== AIM OF THE TASK ==
Output every line of the listing below again, unchanged and in full.

## begin EXTRACTED RECORDS

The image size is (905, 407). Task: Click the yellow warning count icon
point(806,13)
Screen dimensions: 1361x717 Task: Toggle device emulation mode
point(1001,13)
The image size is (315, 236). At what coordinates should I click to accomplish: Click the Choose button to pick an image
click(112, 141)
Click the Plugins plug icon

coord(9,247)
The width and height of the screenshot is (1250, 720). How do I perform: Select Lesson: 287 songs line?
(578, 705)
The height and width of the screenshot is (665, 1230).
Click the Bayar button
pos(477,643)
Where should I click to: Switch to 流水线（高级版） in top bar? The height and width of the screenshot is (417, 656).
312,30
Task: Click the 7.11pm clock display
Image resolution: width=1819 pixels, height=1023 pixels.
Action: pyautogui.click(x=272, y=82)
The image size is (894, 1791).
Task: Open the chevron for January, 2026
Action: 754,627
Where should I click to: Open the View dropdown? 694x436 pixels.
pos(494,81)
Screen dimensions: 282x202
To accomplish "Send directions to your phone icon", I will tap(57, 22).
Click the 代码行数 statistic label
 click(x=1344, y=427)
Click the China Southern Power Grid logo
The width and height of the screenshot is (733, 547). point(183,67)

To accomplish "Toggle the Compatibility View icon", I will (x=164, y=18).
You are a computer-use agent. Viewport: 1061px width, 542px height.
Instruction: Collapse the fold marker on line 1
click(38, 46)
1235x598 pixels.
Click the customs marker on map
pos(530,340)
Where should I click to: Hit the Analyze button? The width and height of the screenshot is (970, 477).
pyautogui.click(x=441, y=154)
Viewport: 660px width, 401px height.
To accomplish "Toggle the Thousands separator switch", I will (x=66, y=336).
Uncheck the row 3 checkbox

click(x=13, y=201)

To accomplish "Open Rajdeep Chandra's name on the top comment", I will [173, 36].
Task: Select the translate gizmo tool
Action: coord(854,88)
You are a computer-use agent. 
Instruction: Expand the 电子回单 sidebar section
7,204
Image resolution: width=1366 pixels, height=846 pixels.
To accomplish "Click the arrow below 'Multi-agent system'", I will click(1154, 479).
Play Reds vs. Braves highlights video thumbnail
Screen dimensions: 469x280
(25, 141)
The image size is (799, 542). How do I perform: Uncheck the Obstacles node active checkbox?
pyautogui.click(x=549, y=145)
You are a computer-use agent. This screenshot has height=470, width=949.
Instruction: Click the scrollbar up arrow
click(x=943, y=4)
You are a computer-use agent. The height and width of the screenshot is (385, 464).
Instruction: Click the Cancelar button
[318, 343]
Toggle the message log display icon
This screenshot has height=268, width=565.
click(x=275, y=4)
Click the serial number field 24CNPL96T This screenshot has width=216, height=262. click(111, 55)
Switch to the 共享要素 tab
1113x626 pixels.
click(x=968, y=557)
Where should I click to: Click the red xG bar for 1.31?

## end EXTRACTED RECORDS

== THE RESULT ==
The image size is (905, 407). Task: Click the yellow warning count icon
point(806,13)
Screen dimensions: 1361x717 Task: Toggle device emulation mode
point(1001,13)
The image size is (315, 236). At what coordinates should I click to accomplish: Click the Choose button to pick an image
click(112, 141)
Click the Plugins plug icon

coord(9,247)
The width and height of the screenshot is (1250, 720). How do I perform: Select Lesson: 287 songs line?
(578, 705)
The height and width of the screenshot is (665, 1230).
Click the Bayar button
pos(477,643)
Where should I click to: Switch to 流水线（高级版） in top bar? The height and width of the screenshot is (417, 656).
312,30
Task: Click the 7.11pm clock display
Image resolution: width=1819 pixels, height=1023 pixels.
Action: pyautogui.click(x=272, y=82)
The image size is (894, 1791).
Task: Open the chevron for January, 2026
Action: 754,627
Where should I click to: Open the View dropdown? 694x436 pixels.
pos(494,81)
Screen dimensions: 282x202
To accomplish "Send directions to your phone icon", I will tap(57, 22).
Click the 代码行数 statistic label
 click(x=1344, y=427)
Click the China Southern Power Grid logo
The width and height of the screenshot is (733, 547). point(183,67)

To accomplish "Toggle the Compatibility View icon", I will (x=164, y=18).
You are a computer-use agent. Viewport: 1061px width, 542px height.
Instruction: Collapse the fold marker on line 1
click(38, 46)
1235x598 pixels.
Click the customs marker on map
pos(530,340)
Where should I click to: Hit the Analyze button? The width and height of the screenshot is (970, 477).
pyautogui.click(x=441, y=154)
Viewport: 660px width, 401px height.
To accomplish "Toggle the Thousands separator switch", I will (x=66, y=336).
Uncheck the row 3 checkbox

click(x=13, y=201)

To accomplish "Open Rajdeep Chandra's name on the top comment", I will [173, 36].
Task: Select the translate gizmo tool
Action: coord(854,88)
You are a computer-use agent. 
Instruction: Expand the 电子回单 sidebar section
7,204
Image resolution: width=1366 pixels, height=846 pixels.
To accomplish "Click the arrow below 'Multi-agent system'", I will click(1154, 479).
Play Reds vs. Braves highlights video thumbnail
Screen dimensions: 469x280
(25, 141)
The image size is (799, 542). How do I perform: Uncheck the Obstacles node active checkbox?
pyautogui.click(x=549, y=145)
You are a computer-use agent. This screenshot has height=470, width=949.
Instruction: Click the scrollbar up arrow
click(x=943, y=4)
You are a computer-use agent. The height and width of the screenshot is (385, 464).
Instruction: Click the Cancelar button
[318, 343]
Toggle the message log display icon
This screenshot has height=268, width=565.
click(x=275, y=4)
Click the serial number field 24CNPL96T This screenshot has width=216, height=262. click(111, 55)
Switch to the 共享要素 tab
1113x626 pixels.
click(x=968, y=557)
Where should I click to: Click the red xG bar for 1.31?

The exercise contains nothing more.